This is how Xcode 2 and earlier used to work.
Xcode 3 works a little differently, and it does so in part for the sake of efficiency.
As you showed in your original email, the Groups & Files tree in Xcode does not have to correspond with on-disk file and directory layout. One group could hold files from many different directories.
What Xcode 2 and earlier did was take all the files in Groups & Files, and attempted to find out individually if they were under directories that were under SCM. For large projects, this might take a long time.
What Xcode 3 does is assume that it should check the status of all files within what's called the Project Root. By default, an Xcode 3 project's project root is the directory which contains the project file. In your case, for both project file 1 and project file 2, this is the directory you call "project 1".
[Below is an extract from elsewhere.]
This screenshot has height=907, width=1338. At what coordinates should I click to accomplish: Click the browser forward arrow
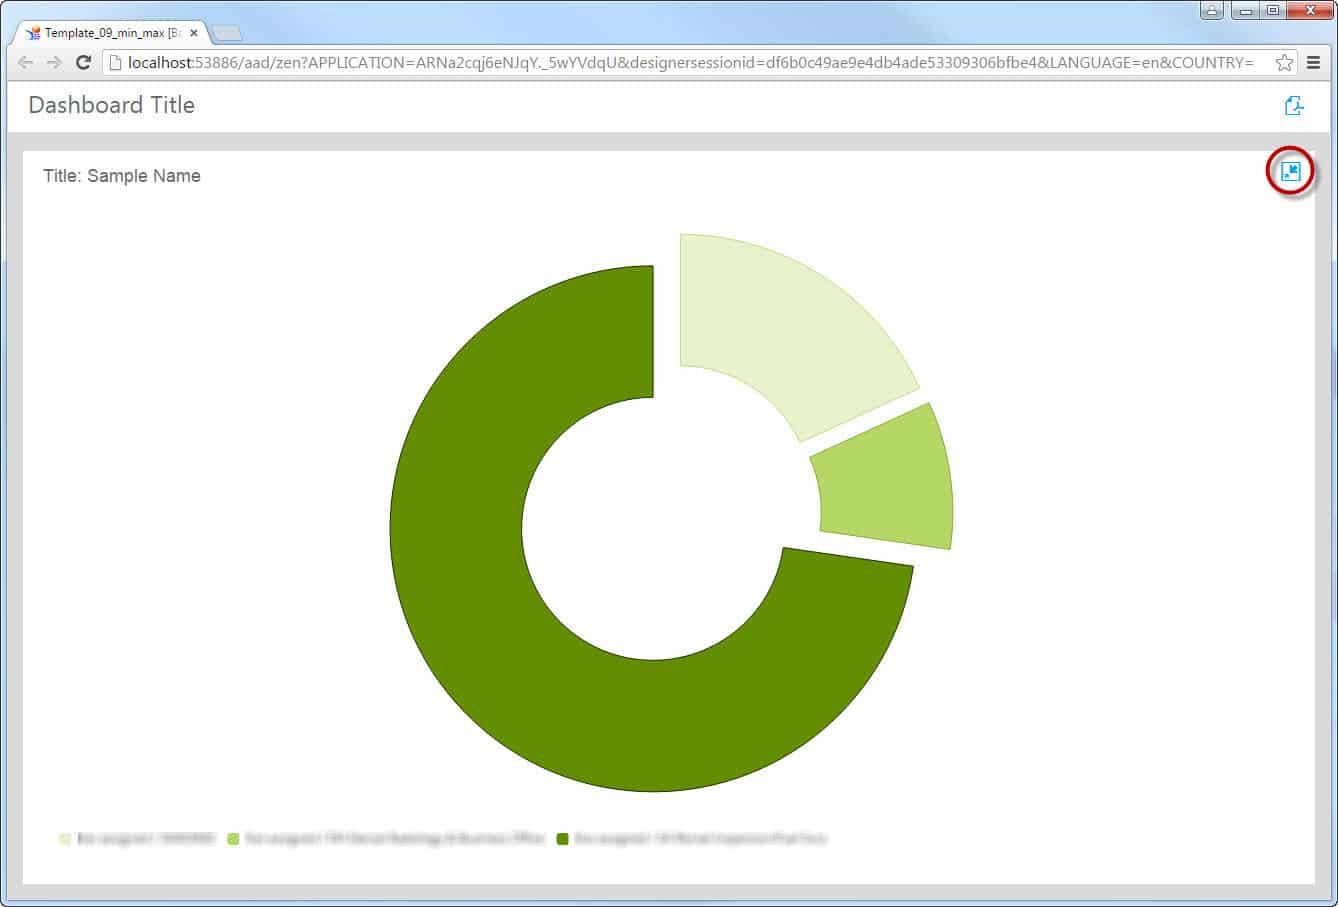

However, you can change the project root. Brint up the Project Info window (via Project -> Edit Project Settings). Near the top is an entry called "Root", which is set to "<Project File Directory>". Click the "Choose" button in the same row, and you will be allowed to choose any directory that directly contains the project file:
Other Directory 1 (Can't be project root)
+----Other Directory 2 (Can't be project root)
Super Super Parent (Can be project root)
+----Other Directory 3 (Can't be project root)
+----Super Parent (Can be project root)
+----Other Directory 4 (Can't be project root)
+----Parent (Can be project root)
+----Project File
So what I would suggest is that you put all the folders that you specify above inside a single parent directory, and change the project root for both project file 1 and project file 2 to be that parent directory.